Квазимодо потрогал порез под глазом. Подсох, но ноет, зараза. Там ноет, здесь болит, а в некоторых местах себя совсем не чувствуешь. Ничего, завтра все кончится.
Тонкий жалобный звук мешал. Вор раздраженно прислушался – и правда что-то такое в уши как шило ввинчивается. Рыжий, что ли, скулит? Вроде оттуда звук идет.
Поколебавшись, Квазимодо выбрался из клетки. Тонкий звук прервался, снова возник. Вор прокрался по коридору. У клетки услышал шепот фуа. Кажется, ныряльщик успокаивал соседей.
– Что здесь у вас? – прошептал вор. Скулеж опять начался. Квазимодо сморщился – этак и не услышишь, если кто из тюремщиков неурочно нагрянуть вздумает. Что делается в клетке рыжих, разглядеть было невозможно, смутно виднелась лишь тень на матраце.
Вор переполз к клетке друга.
– Слушай, Ква, ради всех богов, принеси воды. Я от этого плача сейчас околею, – прошептал фуа.
– Я вам что, водонос? – оскорбился одноглазый парень. – Где я на всех воды напасусь? Еще этих двух дармоедов слезливых поить?
– Не двоих. На одного принеси, – прошептал Ныр.
– Доигрались, значит. Господам хоть весело было? – вздохнул вор.

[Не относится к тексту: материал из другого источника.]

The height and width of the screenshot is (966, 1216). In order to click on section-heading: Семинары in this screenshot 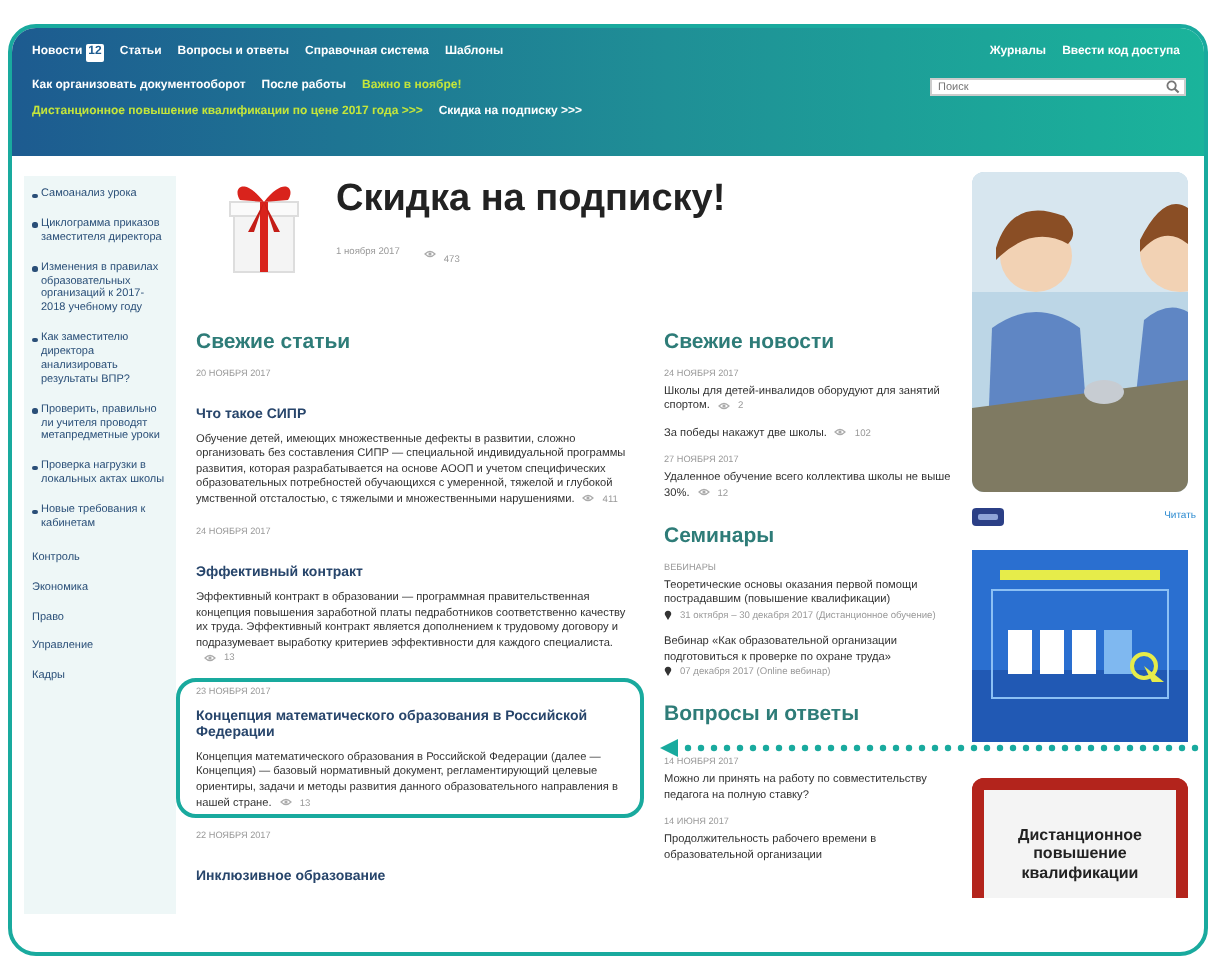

Ногу полоснула боль. Квазимодо ахнул, отдернул неосмотрительно близко оказавшуюся к соседней клетке ногу.
– Ах ты, сука! Еще воды просит!
Ногти, больше похожие на звериные когти, еще раз скребанули пол и исчезли.
Вор плюнул за решетку:
– Что ж вы там, наверху, не царапались, не кусались?
В глубине тонко горестно заскулили. В тонком вибрирующем звуке было столько горя, что Квазимодо стало не по себе.

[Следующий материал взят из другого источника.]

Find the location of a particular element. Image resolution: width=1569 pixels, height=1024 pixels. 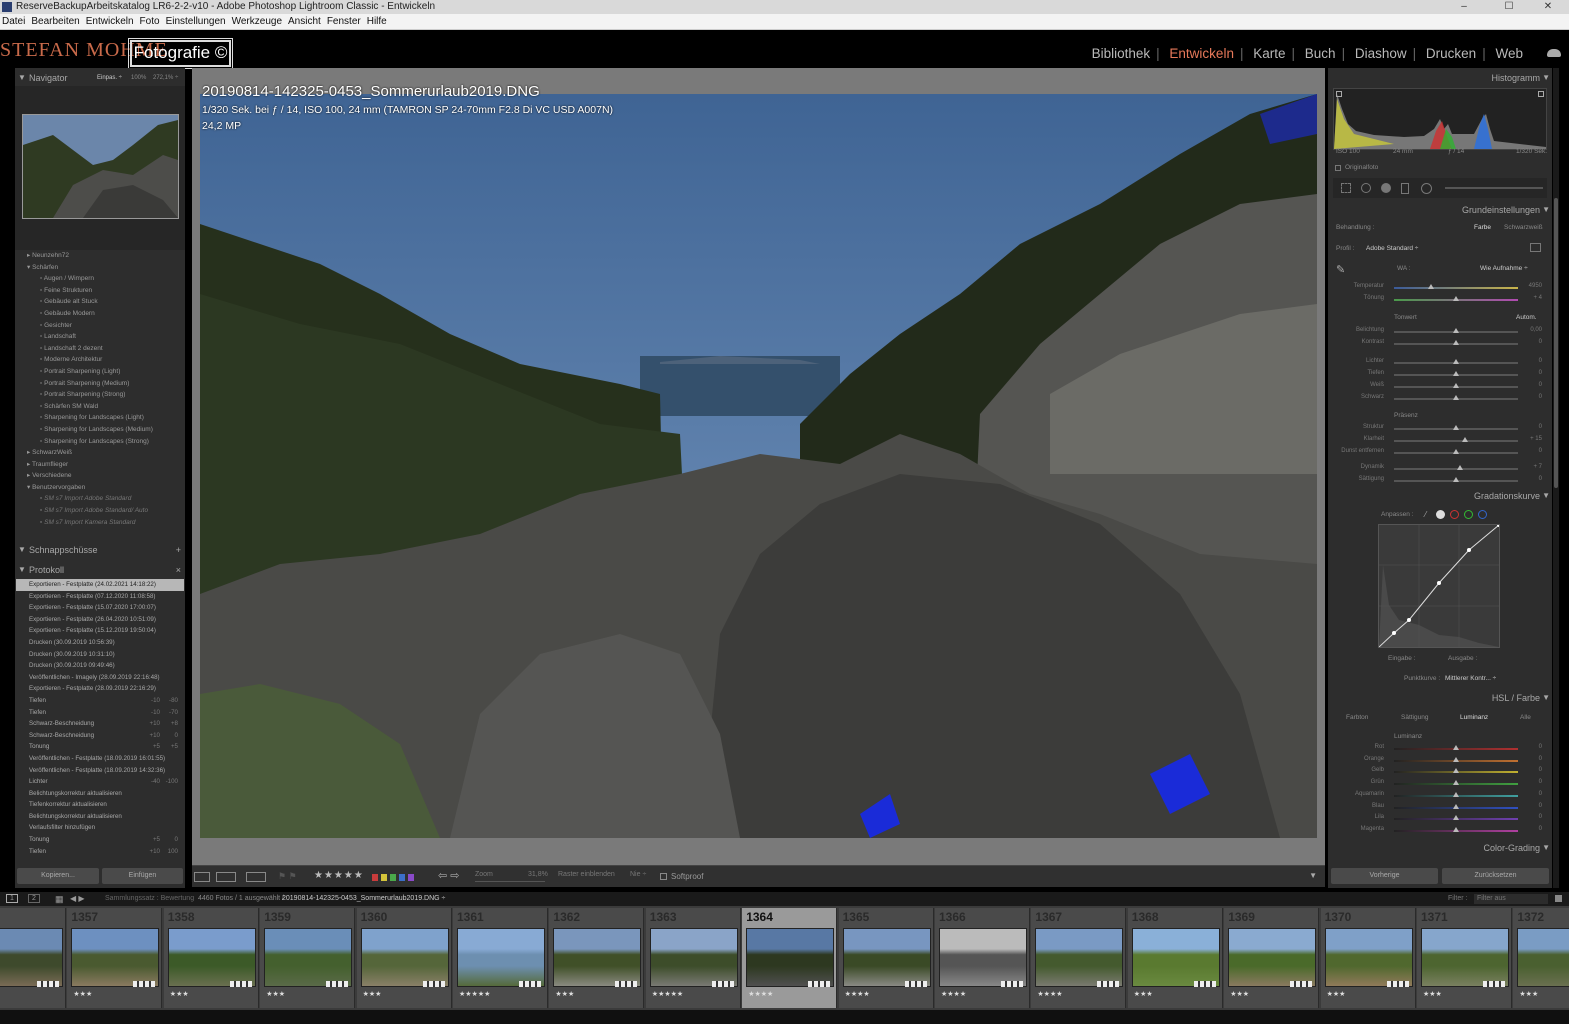

filmstrip-cell: 1358 ★★★ is located at coordinates (211, 958).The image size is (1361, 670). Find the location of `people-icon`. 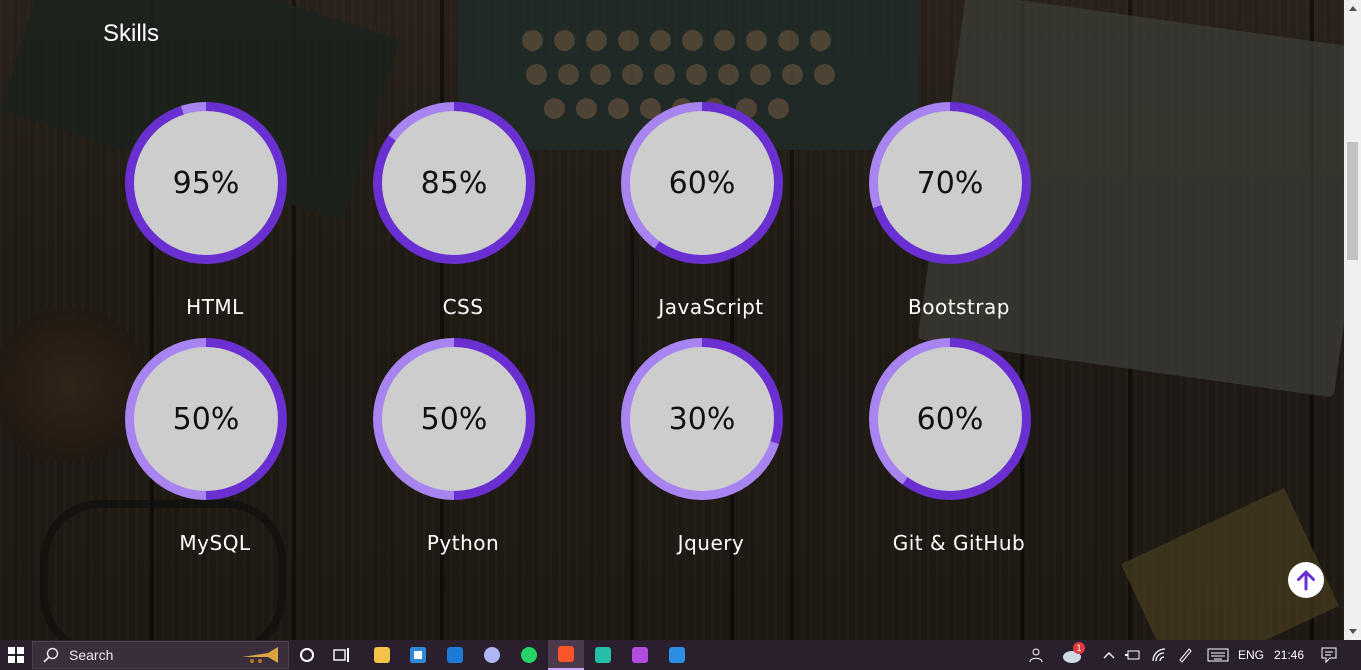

– Ква, ты не это… – прошептал фуа из своего загона. – Не злись. Их этой отравой накачали, но они быстро отходят. Ну и…
– Вижу, что быстро, аванку их в задницу, – прорычал вор. Глубокие царапины на лодыжке быстро наливались кровью. Скулеж еще болезненней ввинчивался в уши. Квазимодо еще раз сплюнул: – Эй, если не будешь царапаться, воды принесу.
Вор печально наблюдал, как исчезает вода. Часть содержимого выплеснулось еще при передаче миски сквозь узость решетки. Пленник, рыжий и растрепанный, жадно пил, обливая узкий подбородок. Из двух пленников уцелел незнакомый Квазимодо парнишка. Пылкий гордец, именовавший себя князем, сгинул где-то в господских покоях. Интересоваться, как обошлась с ним злая судьба, было, понятное дело, неуместно. Впрочем, Квазимодо о столь бесполезных и грустных вещах не задумывался, рассматривал лицо живого молодого пленника и раздумывал, можно ли с ним говорить серьезно. Острое лицо с маленьким курносым носом, мокрые глаза и щеки. Жадно лакая воду, пленник то и дело кидал на вора полные ненависти взгляды. Ногой брезгливо вытолкнул пустую миску в коридор.